Preface
When the Web began, it was a pretty small place. It
didn't take much to keep abreast of new sites, and
with subject indexes like the fledgling Yahoo! and
NCSA's "What's
New" page, you could actually give keeping up with
newly added pages the old college try.
Now, even the biggest search engines—yes, even
Google—admit they don't index the entire Web.
It's simply not possible. At the same time, the Web
is more compelling than ever. More information is being put online at
a faster clip—be it up-to-the-minute data or large collections
of old materials finding an online home. The Web is more browsable,
more searchable, and more useful than it ever was when it was still
small. That said, we, its users, can only go so fast when searching,
processing, and taking in information.
Thankfully, spidering allows us to bring a bit of sanity to the
wealth of information available. Spidering is
the process of automating the grabbing and sifting of information on
the Web, saving us the trouble of having to browse it all manually.

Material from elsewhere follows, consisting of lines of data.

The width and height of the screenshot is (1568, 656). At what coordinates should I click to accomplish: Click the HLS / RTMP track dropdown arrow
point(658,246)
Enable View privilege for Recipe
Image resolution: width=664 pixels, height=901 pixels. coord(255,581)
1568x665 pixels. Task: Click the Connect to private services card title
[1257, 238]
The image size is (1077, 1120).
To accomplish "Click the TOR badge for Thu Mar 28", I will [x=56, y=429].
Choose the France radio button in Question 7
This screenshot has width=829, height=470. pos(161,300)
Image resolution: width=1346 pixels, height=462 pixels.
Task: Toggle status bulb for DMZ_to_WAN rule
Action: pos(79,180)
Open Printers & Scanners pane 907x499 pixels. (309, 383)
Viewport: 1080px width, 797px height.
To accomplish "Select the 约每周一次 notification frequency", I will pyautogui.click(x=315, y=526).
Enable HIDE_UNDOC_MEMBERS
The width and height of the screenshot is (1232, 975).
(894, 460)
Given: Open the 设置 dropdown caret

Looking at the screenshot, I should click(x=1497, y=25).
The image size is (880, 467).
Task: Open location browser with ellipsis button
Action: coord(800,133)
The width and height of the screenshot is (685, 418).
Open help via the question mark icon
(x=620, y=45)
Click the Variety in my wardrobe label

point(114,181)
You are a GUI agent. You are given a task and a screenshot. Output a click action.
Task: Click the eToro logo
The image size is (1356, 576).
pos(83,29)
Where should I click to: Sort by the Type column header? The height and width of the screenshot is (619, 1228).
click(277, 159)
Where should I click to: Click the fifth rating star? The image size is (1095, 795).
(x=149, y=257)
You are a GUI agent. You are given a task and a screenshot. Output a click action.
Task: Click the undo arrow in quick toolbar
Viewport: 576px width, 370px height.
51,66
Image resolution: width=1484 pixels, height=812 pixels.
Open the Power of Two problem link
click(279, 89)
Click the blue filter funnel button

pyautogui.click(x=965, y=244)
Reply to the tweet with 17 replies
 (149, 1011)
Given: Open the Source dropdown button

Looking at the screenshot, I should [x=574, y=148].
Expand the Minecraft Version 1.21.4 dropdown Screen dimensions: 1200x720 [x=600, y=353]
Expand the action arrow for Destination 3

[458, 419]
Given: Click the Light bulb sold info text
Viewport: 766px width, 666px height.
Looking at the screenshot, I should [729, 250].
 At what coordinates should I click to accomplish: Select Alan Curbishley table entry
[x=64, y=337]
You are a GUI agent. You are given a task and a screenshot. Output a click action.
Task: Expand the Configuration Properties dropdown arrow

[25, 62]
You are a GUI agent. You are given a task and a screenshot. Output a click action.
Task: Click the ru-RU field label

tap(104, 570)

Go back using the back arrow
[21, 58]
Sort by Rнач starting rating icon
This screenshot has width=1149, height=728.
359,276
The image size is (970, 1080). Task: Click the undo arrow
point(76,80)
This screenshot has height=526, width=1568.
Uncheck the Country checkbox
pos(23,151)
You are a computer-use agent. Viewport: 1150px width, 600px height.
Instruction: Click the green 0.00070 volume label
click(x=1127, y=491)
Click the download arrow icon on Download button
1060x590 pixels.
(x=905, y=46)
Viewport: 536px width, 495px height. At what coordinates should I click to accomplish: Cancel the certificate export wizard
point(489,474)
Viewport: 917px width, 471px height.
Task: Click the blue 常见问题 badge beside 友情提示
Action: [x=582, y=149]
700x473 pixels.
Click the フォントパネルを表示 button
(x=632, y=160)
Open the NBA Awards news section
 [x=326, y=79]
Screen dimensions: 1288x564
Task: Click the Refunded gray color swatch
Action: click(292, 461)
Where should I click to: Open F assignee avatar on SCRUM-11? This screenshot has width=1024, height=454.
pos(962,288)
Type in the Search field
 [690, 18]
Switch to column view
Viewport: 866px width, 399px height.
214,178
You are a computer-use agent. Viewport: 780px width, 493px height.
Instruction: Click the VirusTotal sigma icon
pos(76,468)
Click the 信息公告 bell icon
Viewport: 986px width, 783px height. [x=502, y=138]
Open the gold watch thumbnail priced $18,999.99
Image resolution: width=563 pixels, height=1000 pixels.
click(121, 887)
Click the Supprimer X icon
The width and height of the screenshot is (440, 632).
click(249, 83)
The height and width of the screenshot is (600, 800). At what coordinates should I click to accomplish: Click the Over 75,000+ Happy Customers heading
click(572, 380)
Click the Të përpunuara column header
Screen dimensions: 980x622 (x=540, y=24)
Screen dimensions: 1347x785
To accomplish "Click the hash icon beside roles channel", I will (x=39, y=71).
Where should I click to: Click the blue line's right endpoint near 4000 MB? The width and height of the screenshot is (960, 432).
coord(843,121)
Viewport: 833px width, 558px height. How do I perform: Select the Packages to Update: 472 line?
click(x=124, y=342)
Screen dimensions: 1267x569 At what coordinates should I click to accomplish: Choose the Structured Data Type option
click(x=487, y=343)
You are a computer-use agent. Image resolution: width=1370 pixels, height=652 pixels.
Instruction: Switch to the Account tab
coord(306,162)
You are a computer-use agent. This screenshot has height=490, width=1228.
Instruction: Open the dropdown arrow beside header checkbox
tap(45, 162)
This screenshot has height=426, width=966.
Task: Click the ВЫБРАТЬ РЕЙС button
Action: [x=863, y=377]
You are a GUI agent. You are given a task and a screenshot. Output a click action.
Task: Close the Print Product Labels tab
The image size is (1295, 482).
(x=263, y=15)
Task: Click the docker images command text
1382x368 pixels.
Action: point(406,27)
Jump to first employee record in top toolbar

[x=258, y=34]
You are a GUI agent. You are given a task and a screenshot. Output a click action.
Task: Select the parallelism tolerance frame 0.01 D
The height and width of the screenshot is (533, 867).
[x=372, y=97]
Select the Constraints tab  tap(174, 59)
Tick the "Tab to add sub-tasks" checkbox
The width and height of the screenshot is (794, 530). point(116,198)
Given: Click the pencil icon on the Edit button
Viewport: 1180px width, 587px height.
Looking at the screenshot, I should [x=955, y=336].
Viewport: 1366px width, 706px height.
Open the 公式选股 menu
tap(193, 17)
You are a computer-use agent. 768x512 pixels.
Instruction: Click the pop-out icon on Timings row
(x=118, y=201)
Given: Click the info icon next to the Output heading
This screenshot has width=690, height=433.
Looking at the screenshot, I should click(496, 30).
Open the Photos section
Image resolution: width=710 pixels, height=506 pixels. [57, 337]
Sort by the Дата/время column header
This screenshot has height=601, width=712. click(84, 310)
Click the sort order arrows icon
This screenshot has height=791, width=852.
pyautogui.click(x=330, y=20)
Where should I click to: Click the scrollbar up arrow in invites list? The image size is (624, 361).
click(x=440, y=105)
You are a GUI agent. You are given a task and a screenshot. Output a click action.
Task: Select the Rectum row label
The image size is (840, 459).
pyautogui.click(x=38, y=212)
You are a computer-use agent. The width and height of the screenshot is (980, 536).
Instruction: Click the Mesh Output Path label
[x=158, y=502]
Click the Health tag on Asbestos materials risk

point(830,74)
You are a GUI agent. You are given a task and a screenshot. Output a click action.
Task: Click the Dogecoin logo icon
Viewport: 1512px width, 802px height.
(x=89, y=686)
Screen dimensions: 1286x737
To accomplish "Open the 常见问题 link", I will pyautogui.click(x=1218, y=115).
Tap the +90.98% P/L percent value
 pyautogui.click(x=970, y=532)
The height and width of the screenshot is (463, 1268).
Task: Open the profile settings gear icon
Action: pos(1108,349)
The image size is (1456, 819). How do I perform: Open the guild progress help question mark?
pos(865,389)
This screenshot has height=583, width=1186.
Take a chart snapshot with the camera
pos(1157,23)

Spiders range in complexity from the simplest script to grab the
latest weather information from a web page, to the armies of complex
spiders working in concert with one another, searching, cataloging,
and indexing the Web's more than three billion
resources for a search engine like Google.
This book teaches you the methodologies and algorithms behind spiders
and the variety of ways that spiders can be used. Hopefully, it will
inspire you to come up with some useful spiders of your own.
 |